Pointing records for screenshots and pages
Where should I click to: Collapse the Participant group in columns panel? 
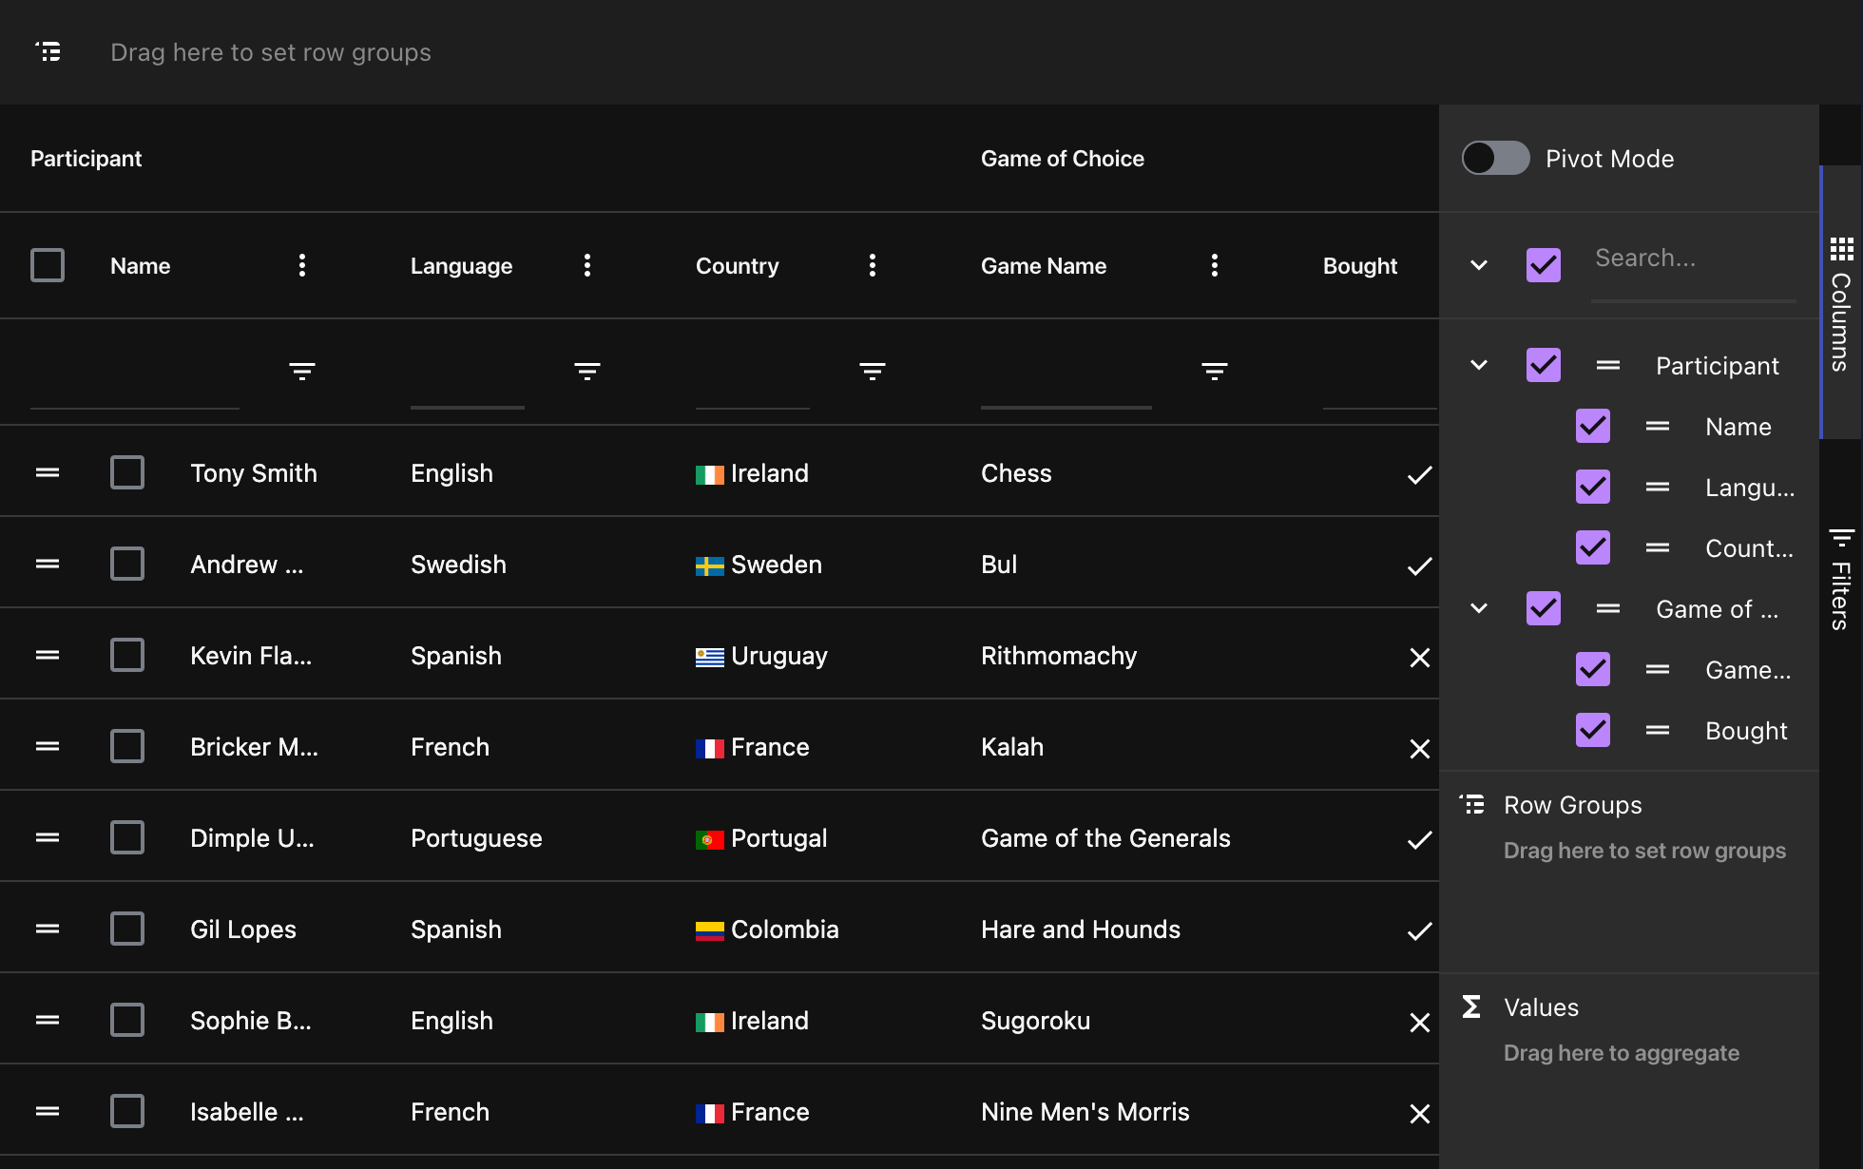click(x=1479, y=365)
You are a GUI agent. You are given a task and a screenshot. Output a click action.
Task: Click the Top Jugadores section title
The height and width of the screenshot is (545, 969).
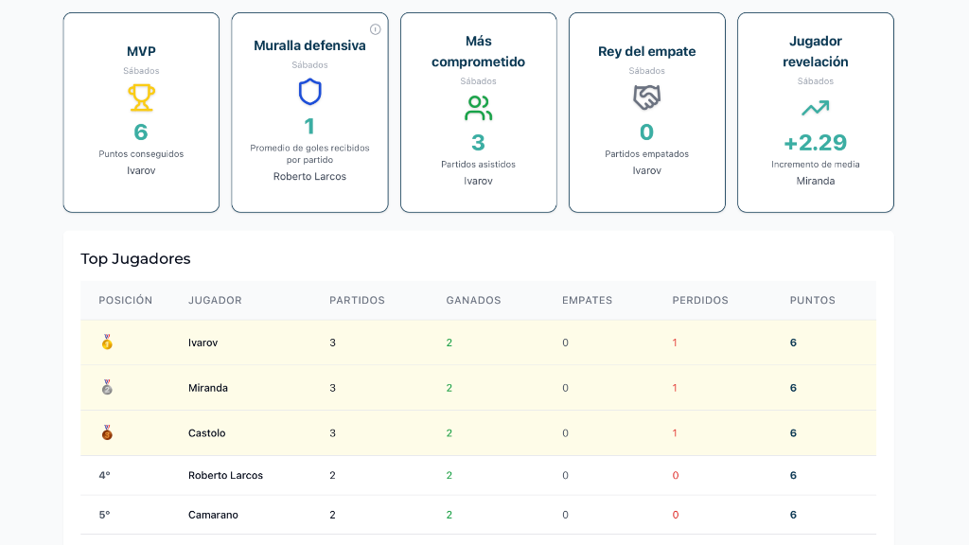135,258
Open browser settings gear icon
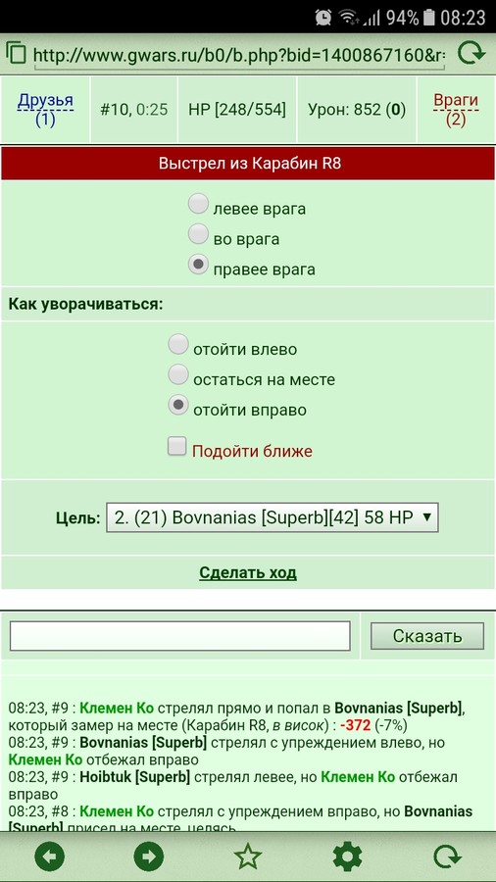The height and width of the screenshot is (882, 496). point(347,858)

▶ [CHALLENGE]
Render the rows above as a Markdown table with the columns Num and Line, numbering each line and skipping blank lines. Leave the pictures out.

▶ [EXERCISE RESPONSE]
| Num | Line |
|---|---|
| 1 | Where should I click to: Collapse the Participant group in columns panel?  |
| 2 | click(x=1479, y=365) |
| 3 | You are a GUI agent. You are given a task and a screenshot. Output a click action. |
| 4 | Task: Click the Top Jugadores section title |
| 5 | The height and width of the screenshot is (545, 969). |
| 6 | 135,258 |
| 7 | Open browser settings gear icon |
| 8 | The height and width of the screenshot is (882, 496). point(347,858) |